A number of potential limitations should be considered when interpreting the results of this study. Notably, the analysis was cross-sectional, which does not allow for conclusions on the causality or temporality of the relationships between caffeinated and decaffeinated coffee with measures of SI and insulin secretion to be made. As this was an observational study, it is also possible that residual confounding could have occurred, although the covariates included in the regression models were carefully considered and covered a large breadth of potential confounding variables. It has been observed that coffee consumption is associated with non-optimal health behaviours [15] which may not have been fully captured by the covariates in our regression models. Our measure of coffee intake relied on data from a semi-quantitative FFQ and participant-identified ranking of serving size, which resulted in a non-quantified measure of coffee intake. This could have resulted in misclassification of coffee intakes. Other studies have specified a volume of serving size in their dietary questionnaires [4, 1618], which may result in greater accuracy of estimated coffee intake. However, as discussed by van Dam [15], it is difficult to draw conclusions about the protective effect of coffee at a particular level of consumption from the majority of studies due to their use of non-quantified measure of coffee intake and differing definitions of ‘cup size’ [15]. Similarly, one potential limitation of our study is the narrow range of coffee consumption observed in the study population, which may have limited the ability to fully capture the scope of the relationships between coffee and insulin measures. In many of the prospective analyses conducted, the protective effects of coffee intake have been observed at high levels of consumption (i.e. ≥4 cups/day) [16, 1924]. However, because serving size was a ranked measure in our study, it is difficult to draw conclusions about the level of coffee actually consumed in comparison to other studies. Further, the FFQ used in this study did not allow us to capture the full spectrum of caffeine containing foods and beverages.

Our study is also limited in that it did not collect information on the time of day that coffee was consumed. As was recently explored in an analysis by Sartorelli et al. [18], the time of day may impact the protective effect of coffee on diabetes risk. Intervention studies have also shown coffee to have acute postprandial effects on glucose absorption when consumed with a meal as well as to have second meal effects [13]. In addition, as identified by van Dam [15], numerous factors affect the dose of coffee consumed, which in turn could affect the biological activity of coffee on physiological actions related to diabetes. These include the strength of the brew, the type of coffee beans used, and the amount of coffee consumed [15]. Studies that include more specific details about these factors would allow for greater elucidation of the relationship between coffee consumption and measures of SI and insulin secretion.
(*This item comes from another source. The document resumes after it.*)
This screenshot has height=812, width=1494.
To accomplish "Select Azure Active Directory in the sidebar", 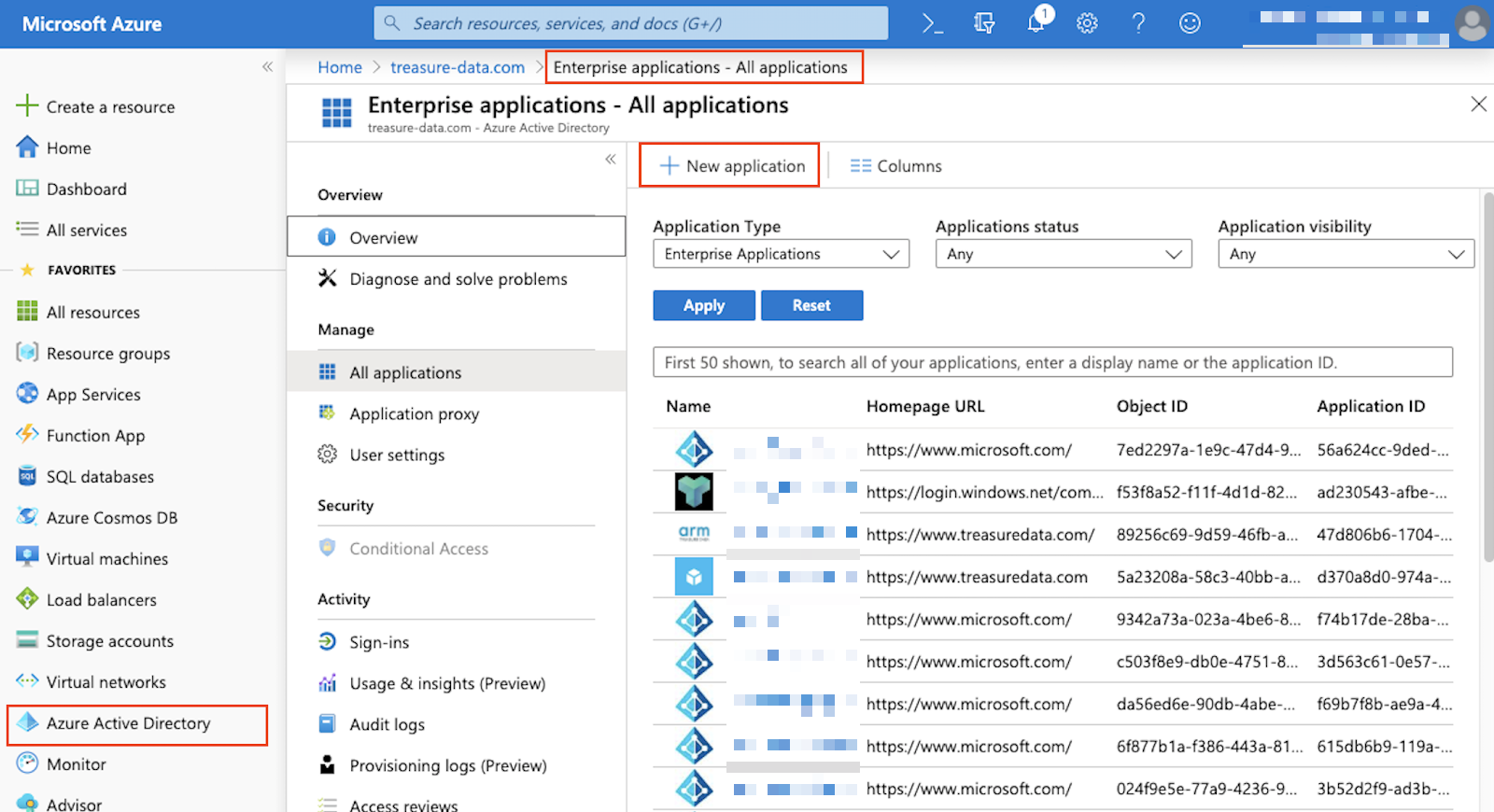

In conclusion, we found in this cross-sectional study that caffeinated coffee intake was positively related to SI and that decaffeinated coffee intake was favourably related to measures of beta cell function. This study provides insight into the potential pathophysiological pathways through which coffee consumption could affect the risk of type 2 diabetes mellitus and provides a foundation for further exploration of these relationships.